「中銀デジタル通貨」元年到来か、群雄割拠を読み解く3つのキーワード中銀デジタル通貨のデファクトスタンダードを巡る駆け引きが激化 Photo:REUTERS/AFLO

 国際決済銀行(BIS)は1月23日、『差し迫った到来-CBDC調査続編(Impending arrival ‐ a sequel to the survey on central bank digital currency)』と題した報告書を公表した。

 続編としているのは前回(2019年1月)調査の存在ゆえである。「差し迫った」と銘打ちながらも、今回の調査結果を見る限り、ほとんどの中銀は依然、調査や概念検証こそ行っていても、実際に発行計画を視野に入れるまでには至っていない。

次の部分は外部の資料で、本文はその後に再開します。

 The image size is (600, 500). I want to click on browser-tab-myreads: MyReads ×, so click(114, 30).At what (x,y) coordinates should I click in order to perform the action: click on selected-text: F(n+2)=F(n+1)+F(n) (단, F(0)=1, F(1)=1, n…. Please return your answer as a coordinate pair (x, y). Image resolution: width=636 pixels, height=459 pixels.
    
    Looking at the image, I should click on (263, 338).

 CBDCは、金融機関の相互取引を想定するホールセール型と民間部門(企業と家計)を対象とする一般利用型(リテール型)の2種類に分類できる。BIS調査ではどちらの類型のCBDCについても尋ねているが、世間の関心は無意識のうちにリテール型を想定しており、民間銀行部門における預金や決済のあり方を含め既存システムへの影響が大きいのもやはりリテール型である。

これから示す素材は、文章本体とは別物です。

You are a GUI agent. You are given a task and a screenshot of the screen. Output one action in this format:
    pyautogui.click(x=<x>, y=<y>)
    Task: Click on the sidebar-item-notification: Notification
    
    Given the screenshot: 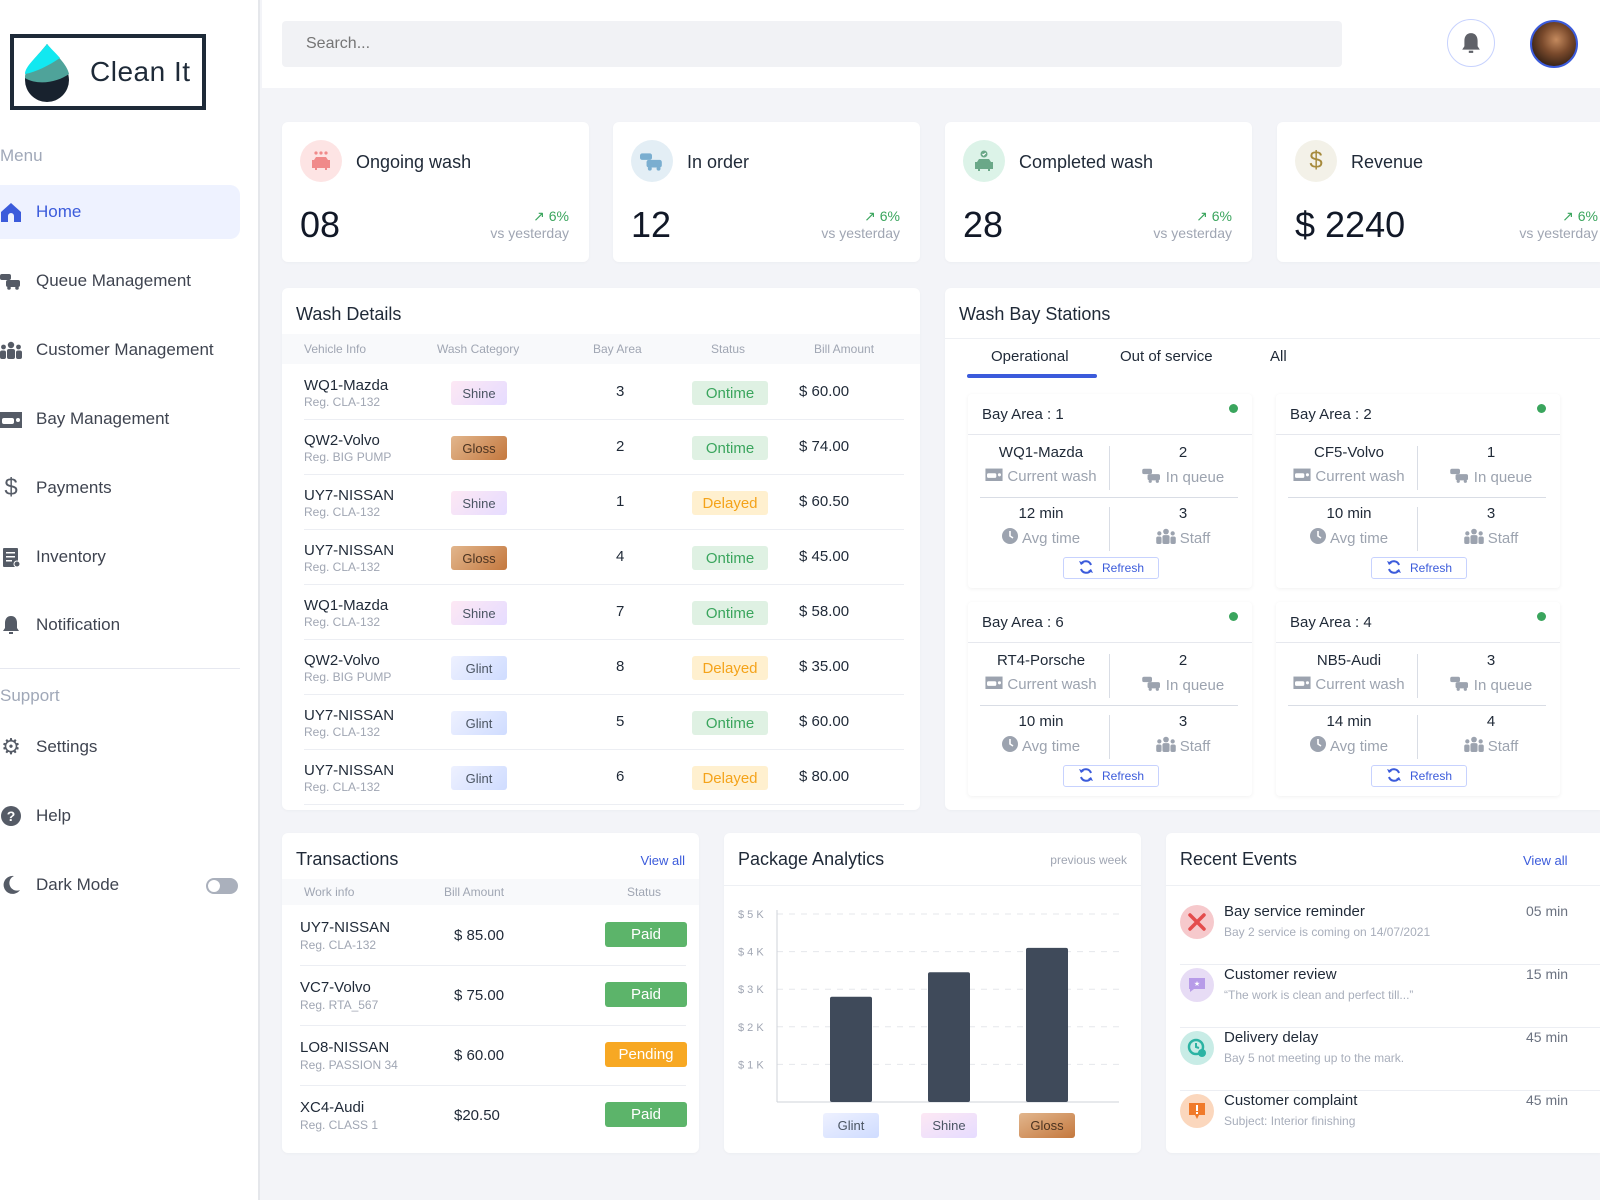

 片や、ホールセール型は当座預金という形態ですでにデジタル化されている債務に対し、ブロックチェーン(分散型台帳)技術でどう効率化していくかという試みになる。仮にリテール型CBDCを本当に流行らせるのであれば、中央銀行と既存の銀行部門の関係や関連法制などを含めた「未来の金融システムのあり方」という非常に大きなテーマも議論することになる。

 そう考えると、導入の実現可能性は本来、軽々に口にできないはずだ。各論者が各専門分野の中で「言いたいことを言っている」というのではこの問題の広さや深さを見誤ってしまうのが実情だろう。